Please help me to figure out the more adequate solution to the following problem, if you will.

I am writing the code for an app that replaces words on a text, from a certain way of writing them to another way of writing it; as, for example, replace all the words “colour” with “color”.

The code is doing it, but only by reading from and writing to .txt files, which Python does plainly.

However, I would like it to read from (and eventually write to) other text formats. So, I went look for solutions and I found two: textract and pandoc. Textract requires the previous installation of a full list of libraries and programs.

Pandoc only requires you to install itself before pip install pypandoc and use it, which looked nicer. (Pandoc installing guide refer that if you want also to be able to write on PDF you will need to install LaTex...)

My aim is to built a platform independent app. My question(s) is(are):

Will the app user have to install Pandoc (and eventually LaTex) on his machine to be able to use the app?

Would it be preferable (although very unprofessional, I suppose) to warn the user that he must use only (copy and paste to) .txt files with the app?

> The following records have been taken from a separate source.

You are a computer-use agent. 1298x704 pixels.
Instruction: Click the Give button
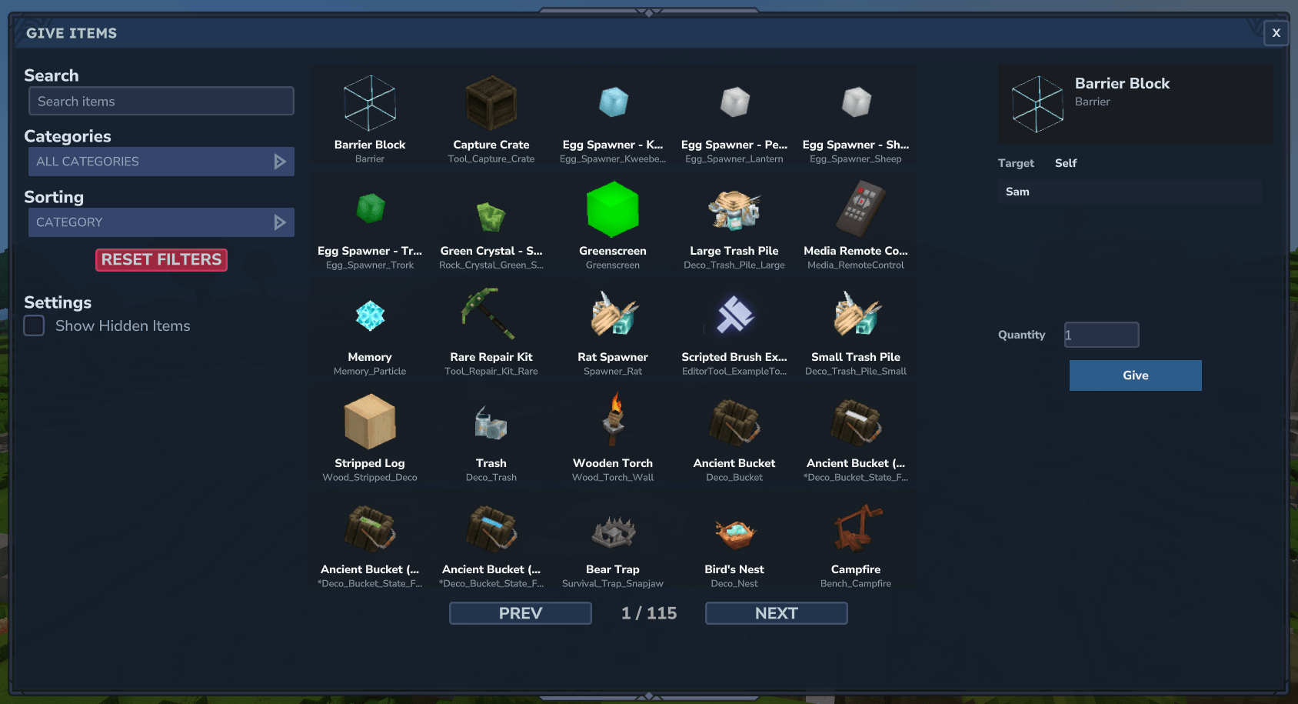click(x=1135, y=375)
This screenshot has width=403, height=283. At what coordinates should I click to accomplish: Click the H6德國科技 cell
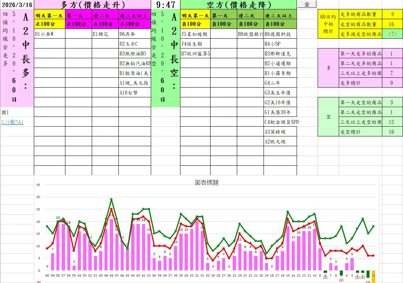(x=280, y=34)
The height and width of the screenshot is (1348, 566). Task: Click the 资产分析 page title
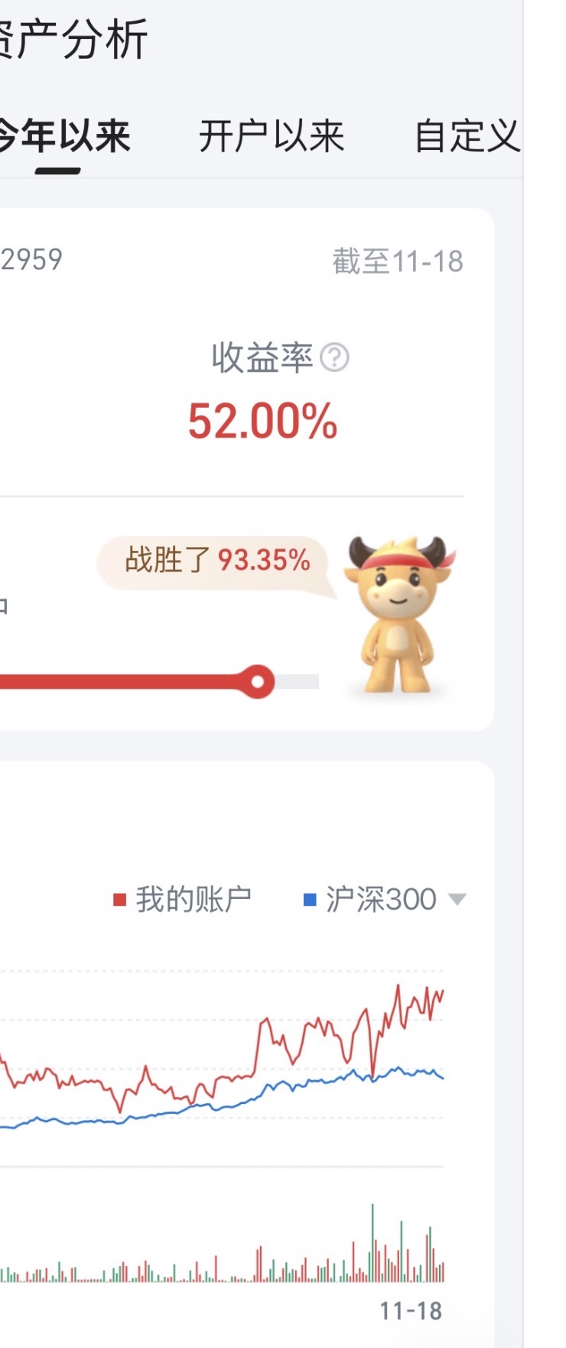tap(73, 40)
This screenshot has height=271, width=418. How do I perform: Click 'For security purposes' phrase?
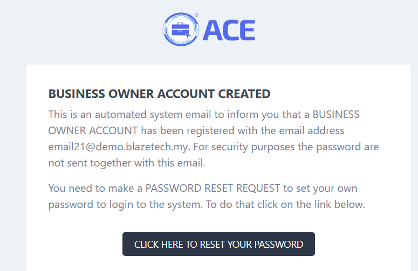coord(282,147)
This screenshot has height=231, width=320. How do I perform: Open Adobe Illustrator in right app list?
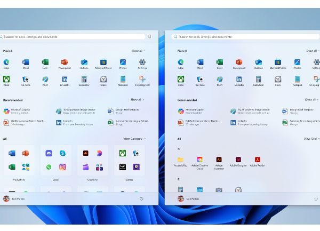click(x=219, y=160)
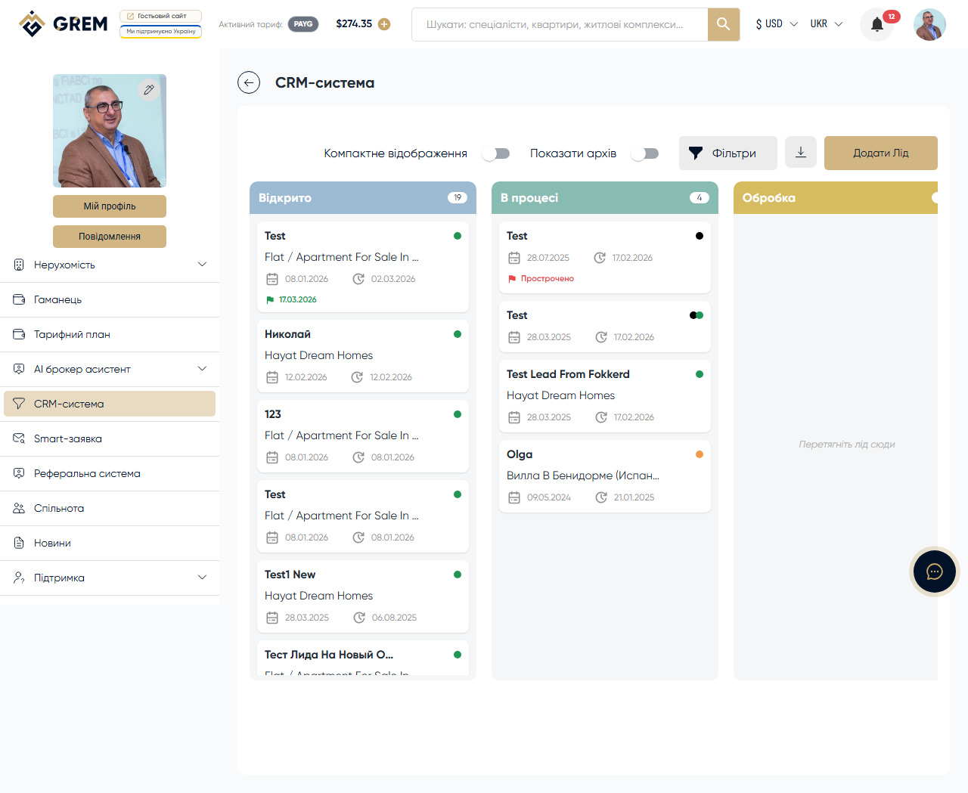Select Smart-заявка from the sidebar

coord(68,438)
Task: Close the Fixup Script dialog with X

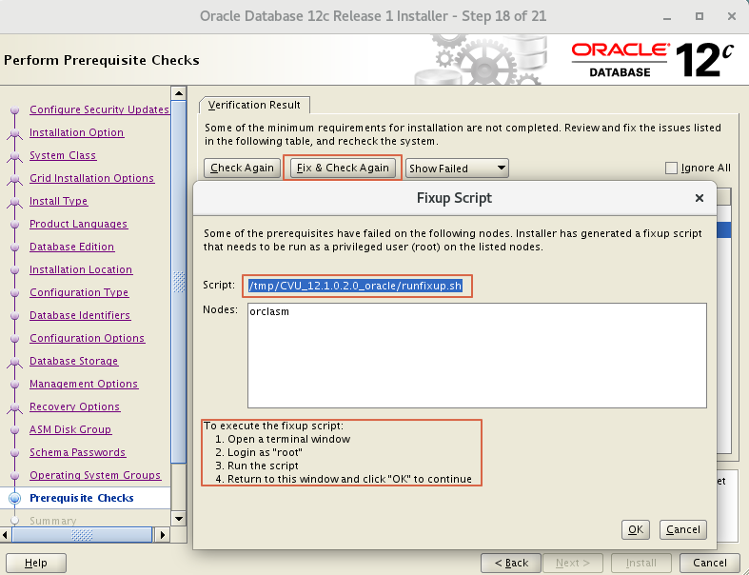Action: click(x=700, y=198)
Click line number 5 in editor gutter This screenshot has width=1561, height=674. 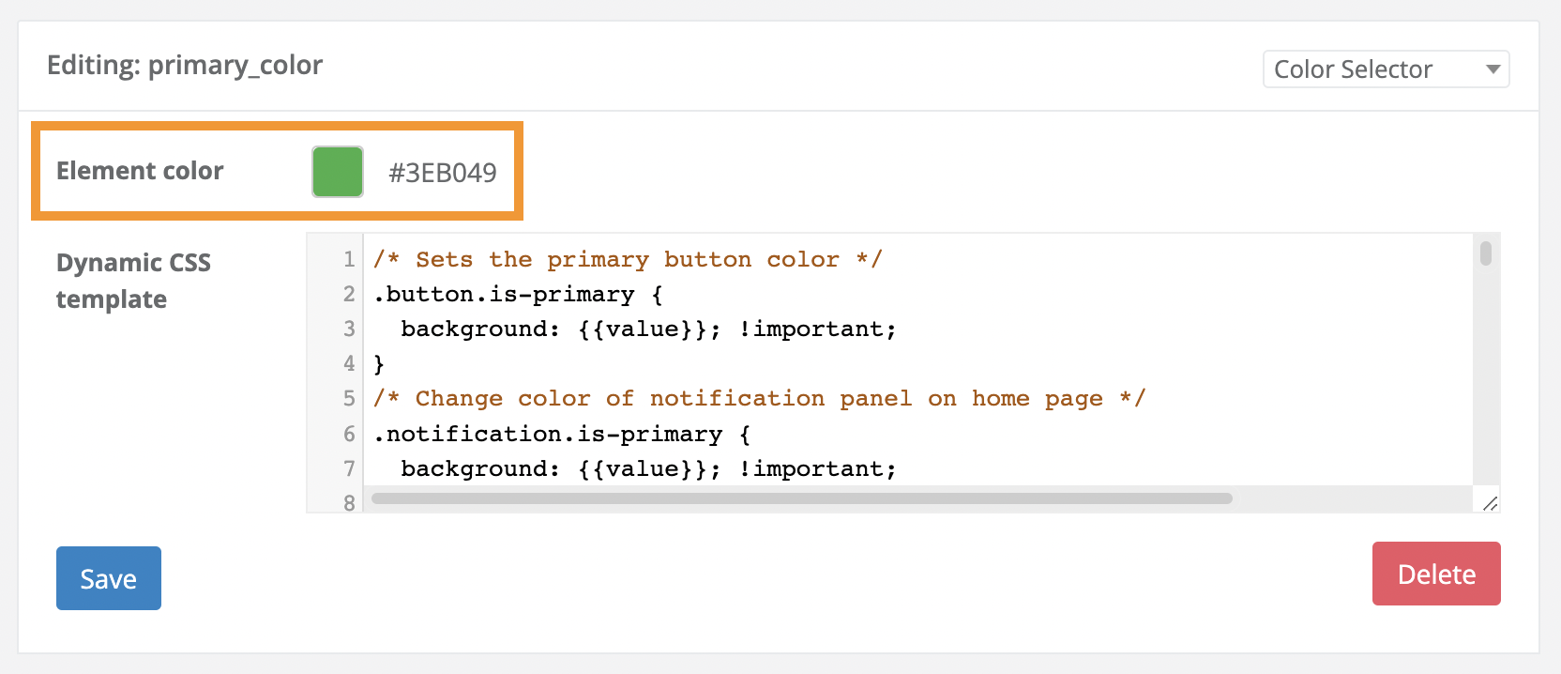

  • I would ask to the person that just down graded my question to explain why he did it. What do you think is wrong with the question? – J. Partridge Dec 29 '17 at 17:34
  • 1
    What formats do you need to open? The `open` function can handle a lot of formats. – rassar Dec 29 '17 at 19:19
  • 1
    I can only guess the reasons leading to a person downvoting the question, but a probable reason is that it's asking for a comparison of two tools, doesn't have a definite (non-opinion based) answer, and is only tangentially programming related. It might actually be off topic for stackoverflow. There are also a few things which are unclear: which platform do you need to target? Which output formats do you need? Later pandoc versions can use groff to generate PDF, so maybe you won't need LaTeX. – tarleb Dec 29 '17 at 22:24
  • rassar, I aimed to open DOC, DOCX, HTML, ODT, PDF, RTF, TXT and XML. Among other things, I read this before I came here: http://okfnlabs.org/blog/2013/10/17/python-guide-for-file-formats.html – J. Partridge Dec 29 '17 at 23:09
  • tarleb, as I say up there I would like the app to be platform independent. It should be able to run on Windows, macOS, Linux, and Android. Before I came here I read this: https://pandoc.org/installing.html – J. Partridge Dec 29 '17 at 23:22
  • @J.Partridge my bad, I missed that. I don't know if pandoc can be used on Android. At least there are no binaries available for Android. I'm not sure whether cross-compiling would work, as pandoc is written in Haskell. As for the rest: there are many apps which require the user to install pandoc separately, mostly for licensing reasons (pandoc is GPLv2+). I know nothing about textract, so I can't comment on that. – tarleb Dec 30 '17 at 08:42

1 Answers1

0

A few "moons" later I have an answer for my own question. So, I am sharing it. (Is it not the reason we all come here?) The code for the app is complete and working, and actually I ended not using either textract or pandoc. Here's a list of the modules I used instead: PyPDF, docx, ezodf, beautifulsoup, ebooklib - and some others as auxiliaries.

I am not pleased for having so many imports. Someone told me that I may do all this just using the NLTK library. Anyone confirms this before I hook myself on studying the thing? Thank you.